** Opening RECORD EXTRACTS block **

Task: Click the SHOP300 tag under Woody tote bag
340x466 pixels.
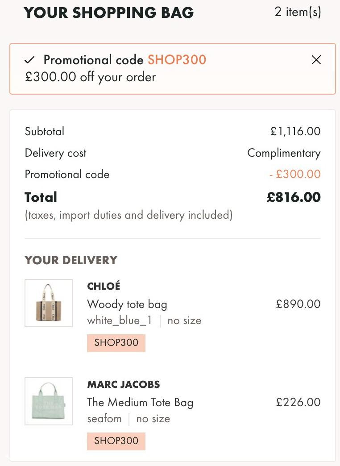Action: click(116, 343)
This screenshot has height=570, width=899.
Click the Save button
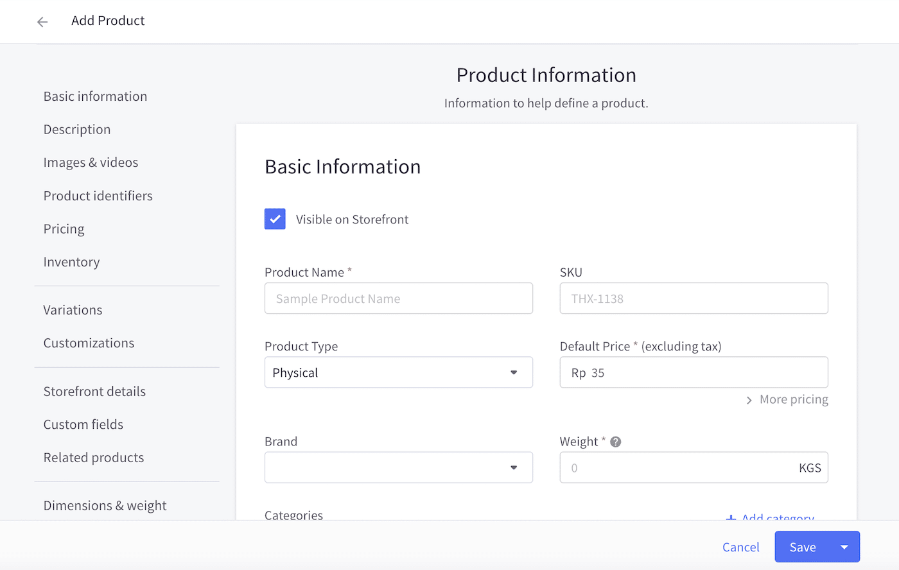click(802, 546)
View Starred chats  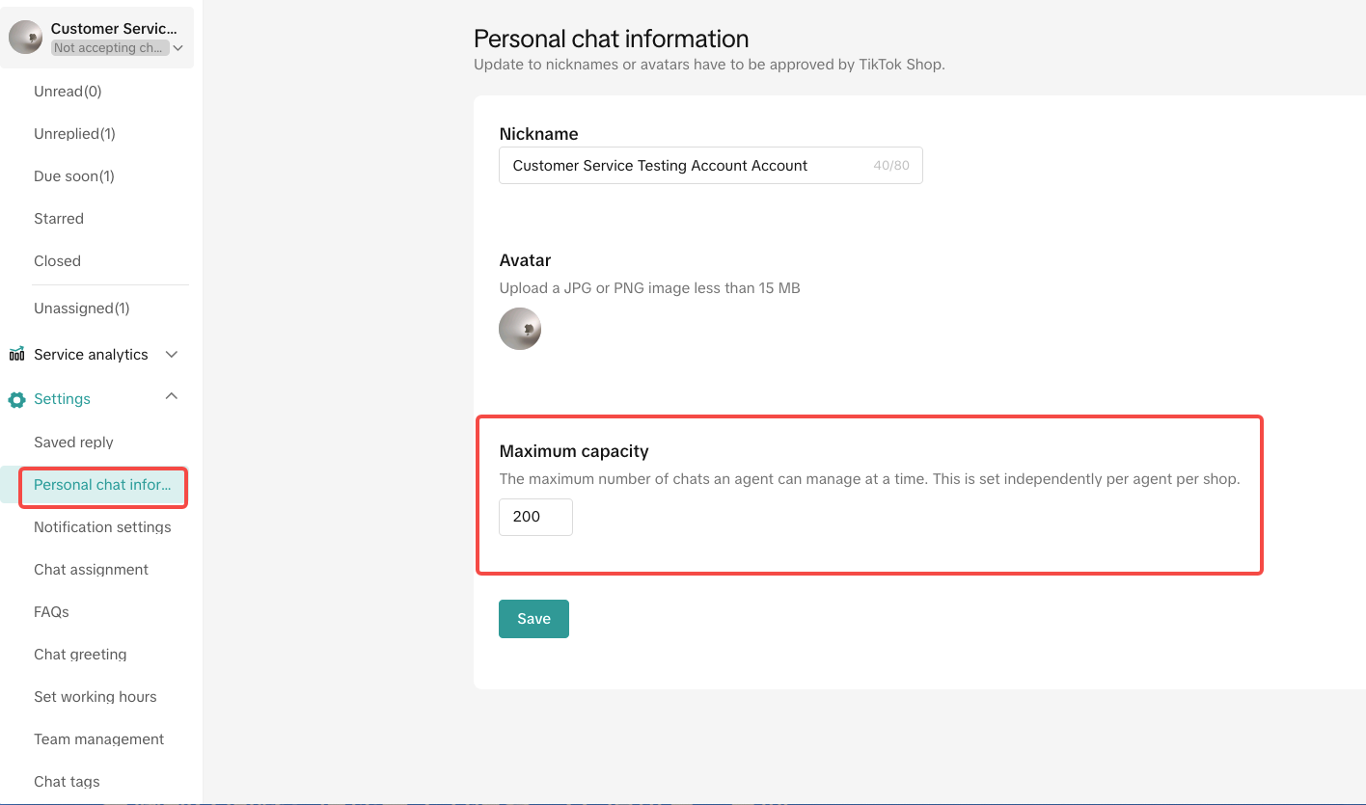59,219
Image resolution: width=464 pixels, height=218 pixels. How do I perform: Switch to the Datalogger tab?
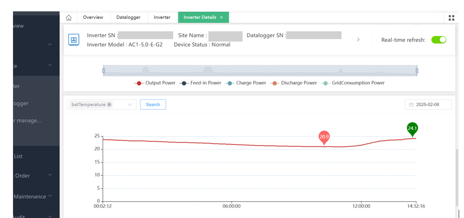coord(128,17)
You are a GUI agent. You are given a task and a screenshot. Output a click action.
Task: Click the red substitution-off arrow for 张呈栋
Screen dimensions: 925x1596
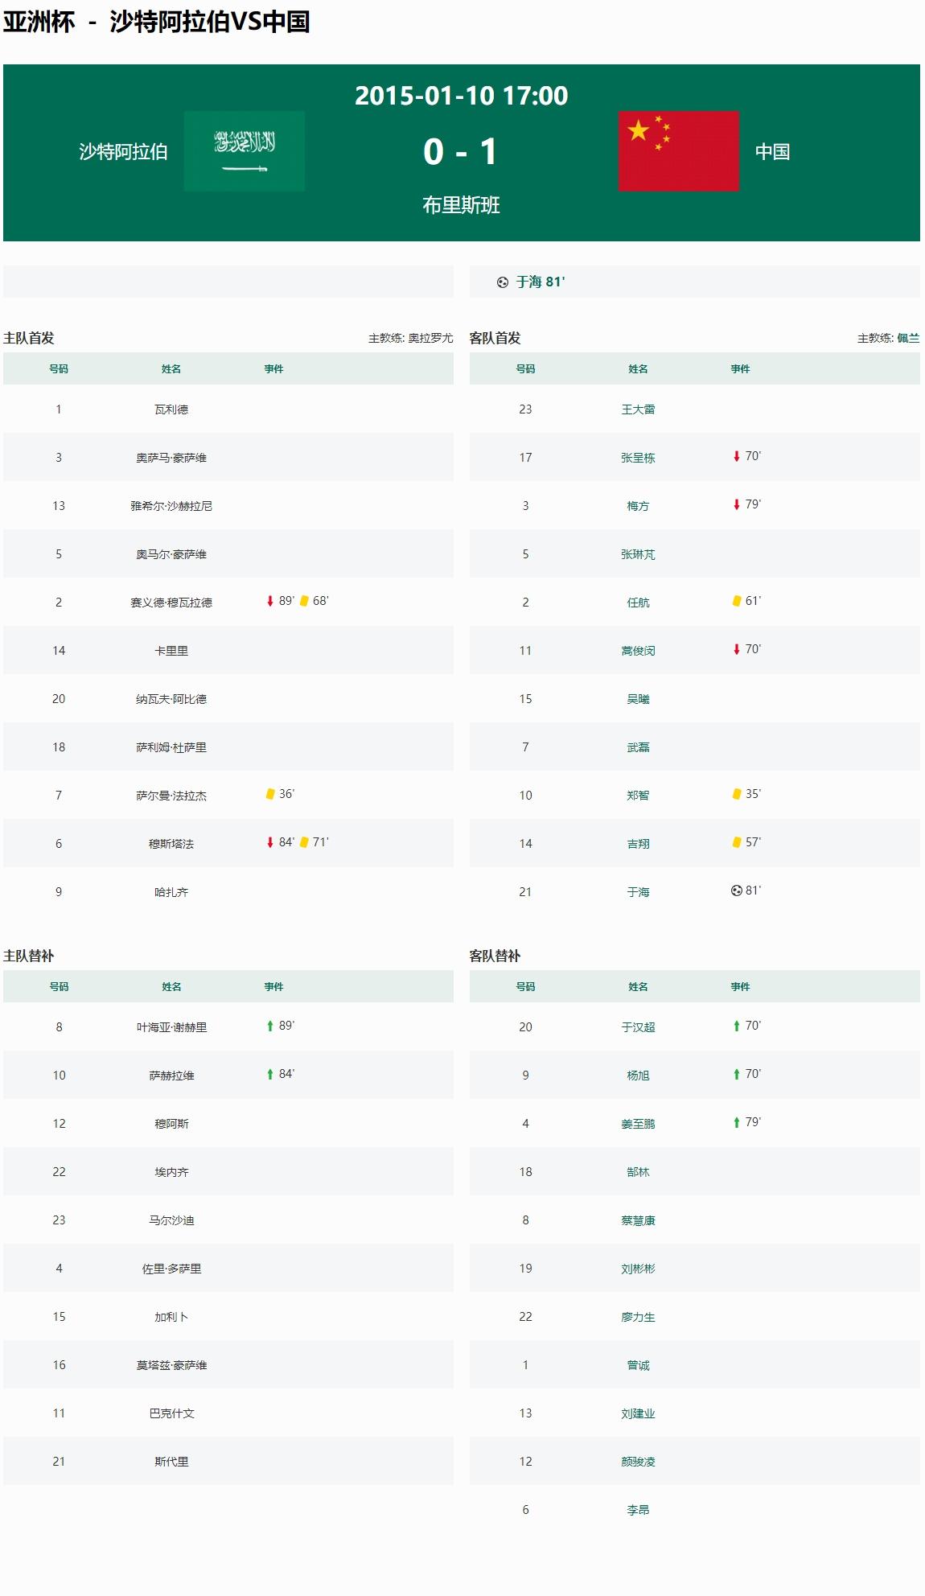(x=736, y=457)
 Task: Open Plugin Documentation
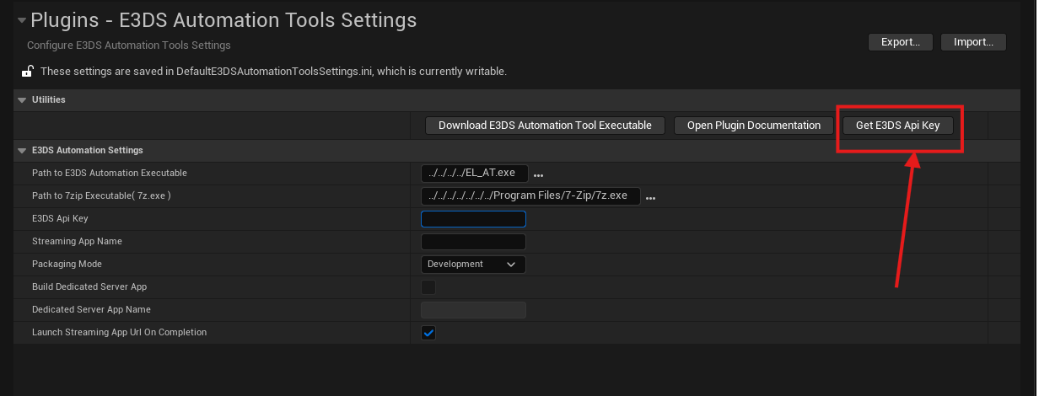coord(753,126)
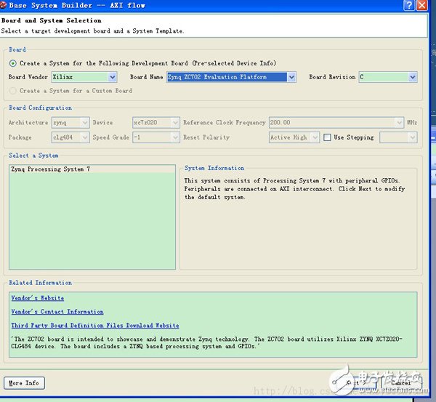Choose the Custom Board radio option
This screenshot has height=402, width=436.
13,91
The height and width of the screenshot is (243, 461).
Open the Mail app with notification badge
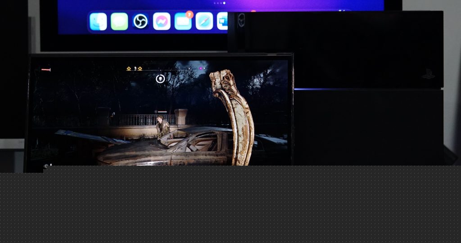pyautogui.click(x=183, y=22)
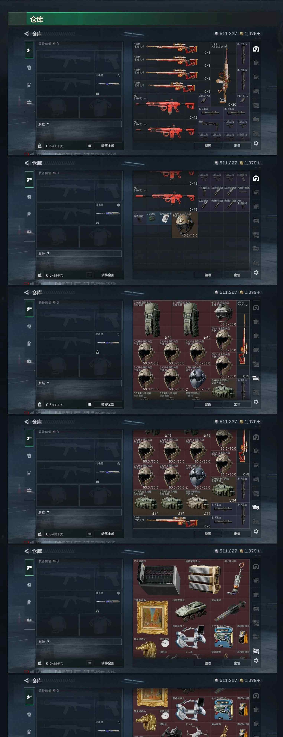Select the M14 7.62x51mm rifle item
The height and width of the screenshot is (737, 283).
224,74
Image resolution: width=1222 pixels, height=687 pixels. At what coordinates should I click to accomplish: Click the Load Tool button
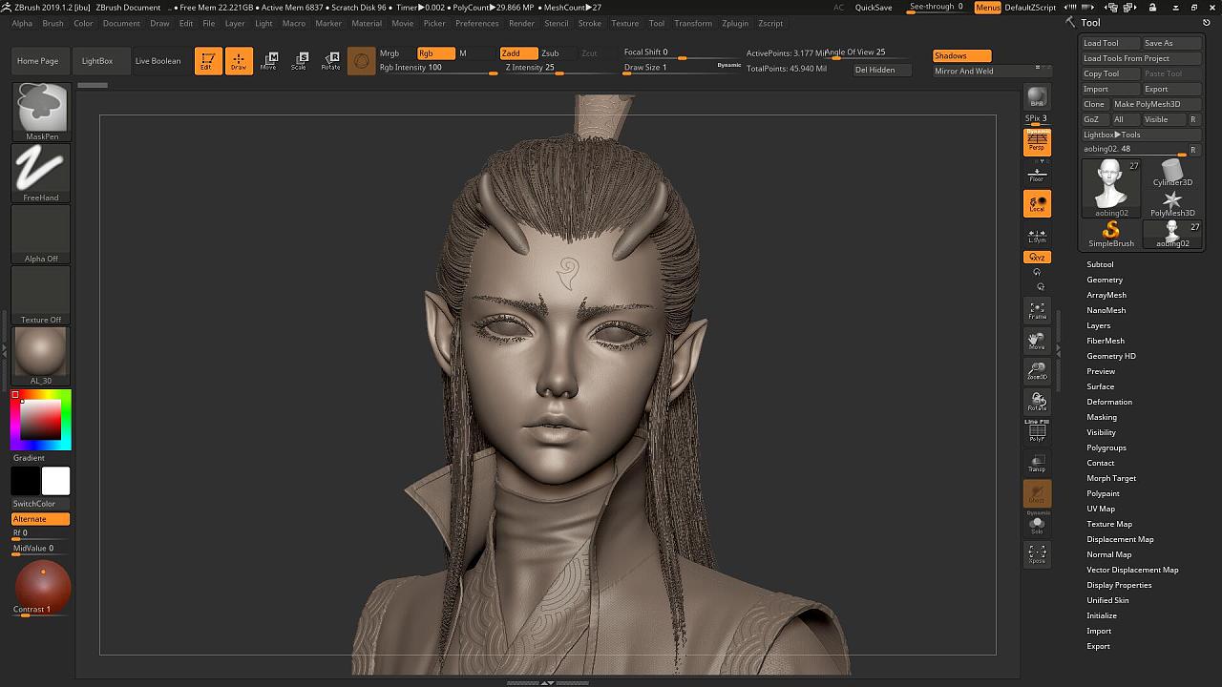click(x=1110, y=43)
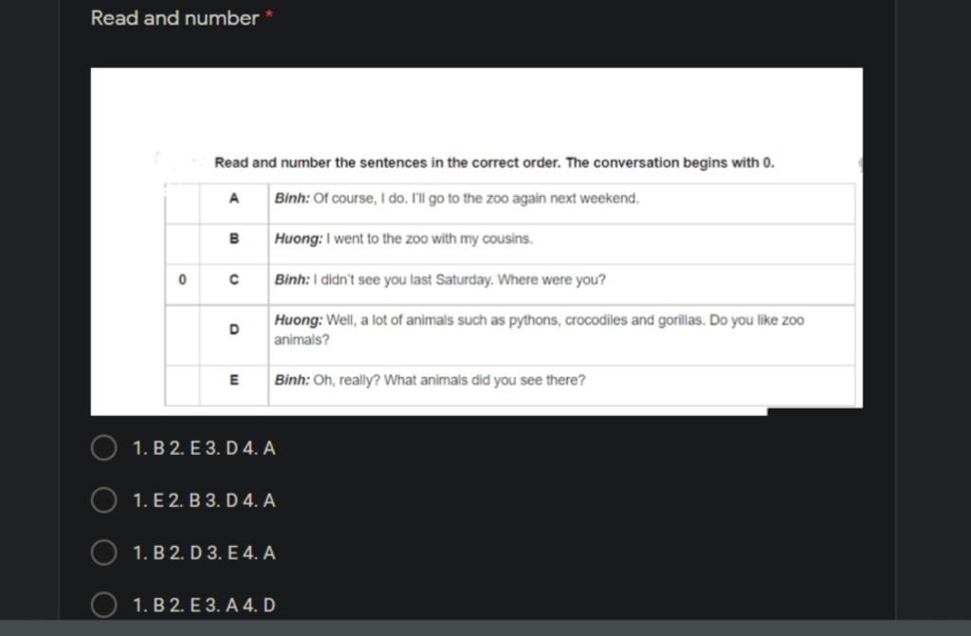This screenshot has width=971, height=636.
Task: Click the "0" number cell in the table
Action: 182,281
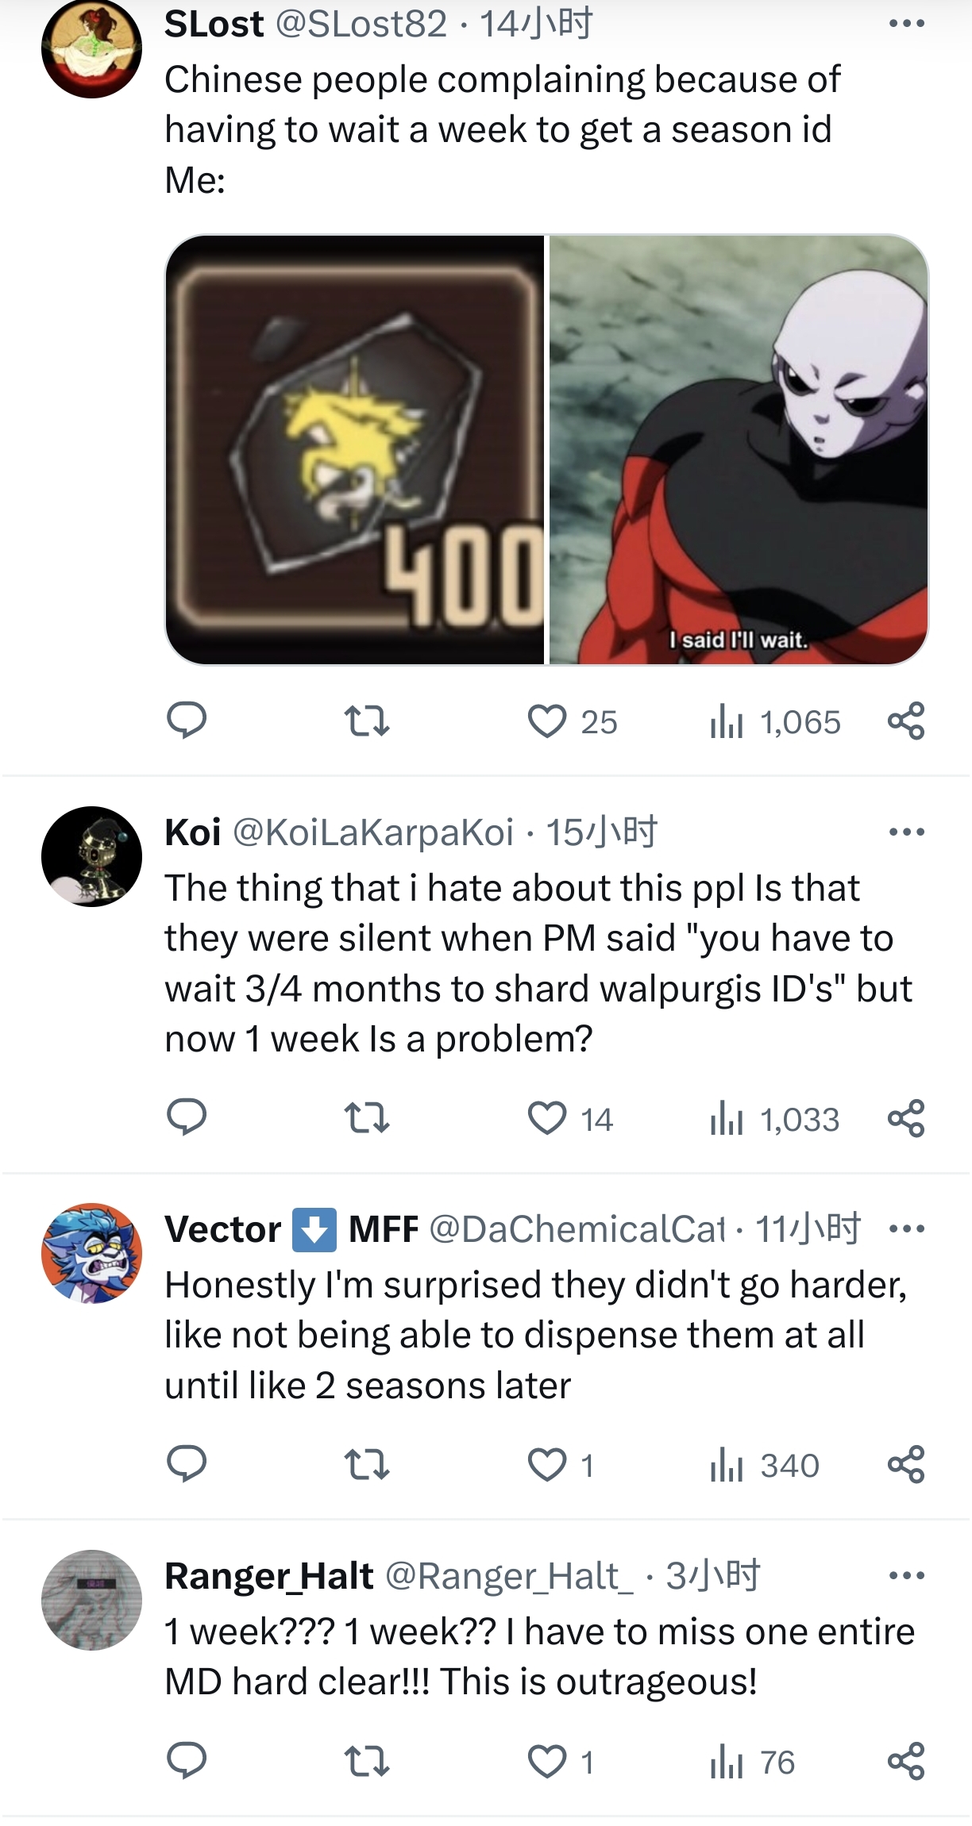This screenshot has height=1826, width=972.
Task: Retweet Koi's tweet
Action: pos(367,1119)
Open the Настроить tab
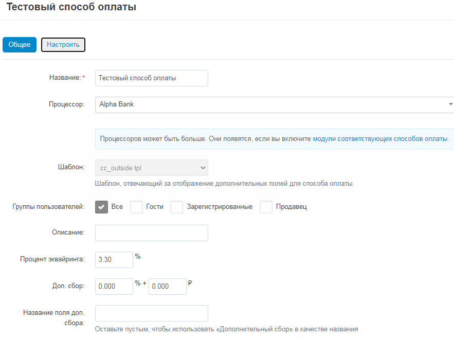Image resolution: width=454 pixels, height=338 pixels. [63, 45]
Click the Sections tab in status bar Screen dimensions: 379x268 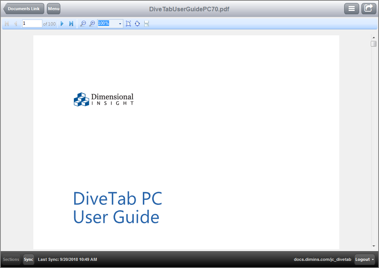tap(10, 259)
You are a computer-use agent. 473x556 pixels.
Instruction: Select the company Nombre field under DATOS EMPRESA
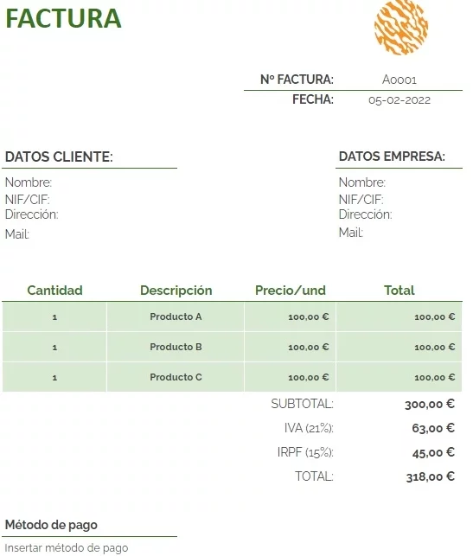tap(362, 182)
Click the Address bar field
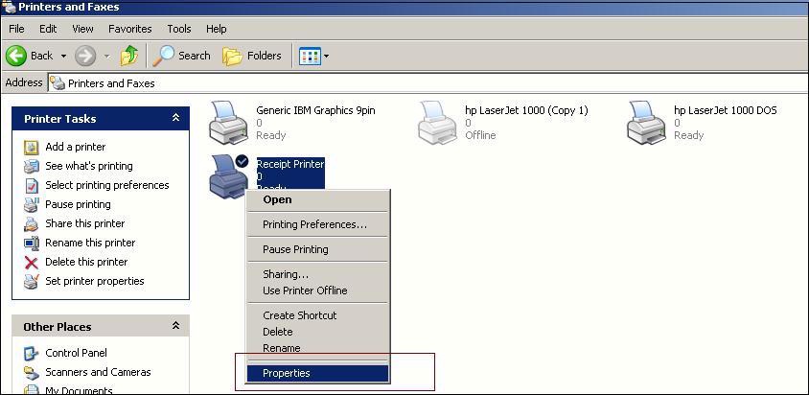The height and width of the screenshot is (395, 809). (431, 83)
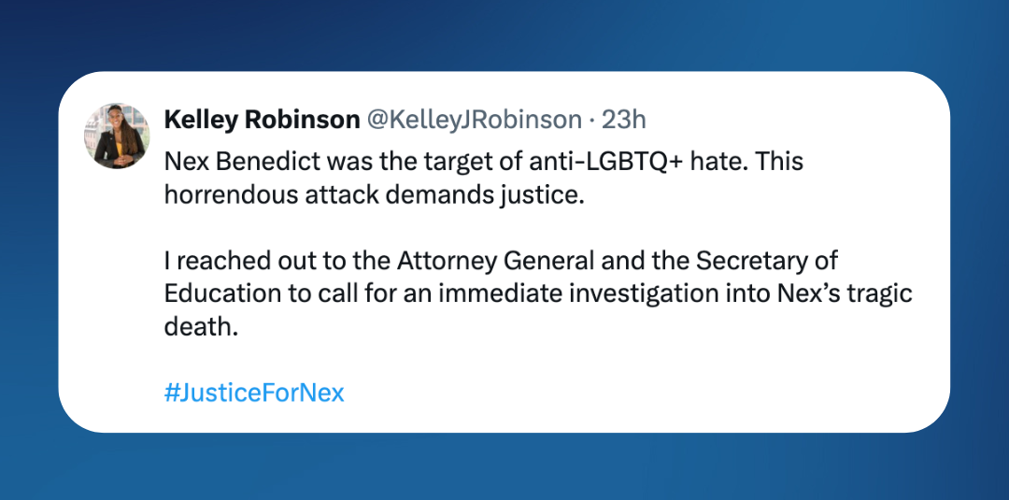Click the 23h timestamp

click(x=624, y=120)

** Closing RECORD EXTRACTS block **

→ **WHAT TO PRODUCE**:
When copying from the data above, begin at the line containing "Task: Open Plugin Documentation" and end at the line containing "The height and width of the screenshot is (243, 461)."; return those lines exactly and leave all pictures behind.

→ **ANSWER BOX**:
 Task: Open Plugin Documentation
coord(753,126)
Choose the Custom Board radio option
This screenshot has height=402, width=436.
13,91
The height and width of the screenshot is (243, 461).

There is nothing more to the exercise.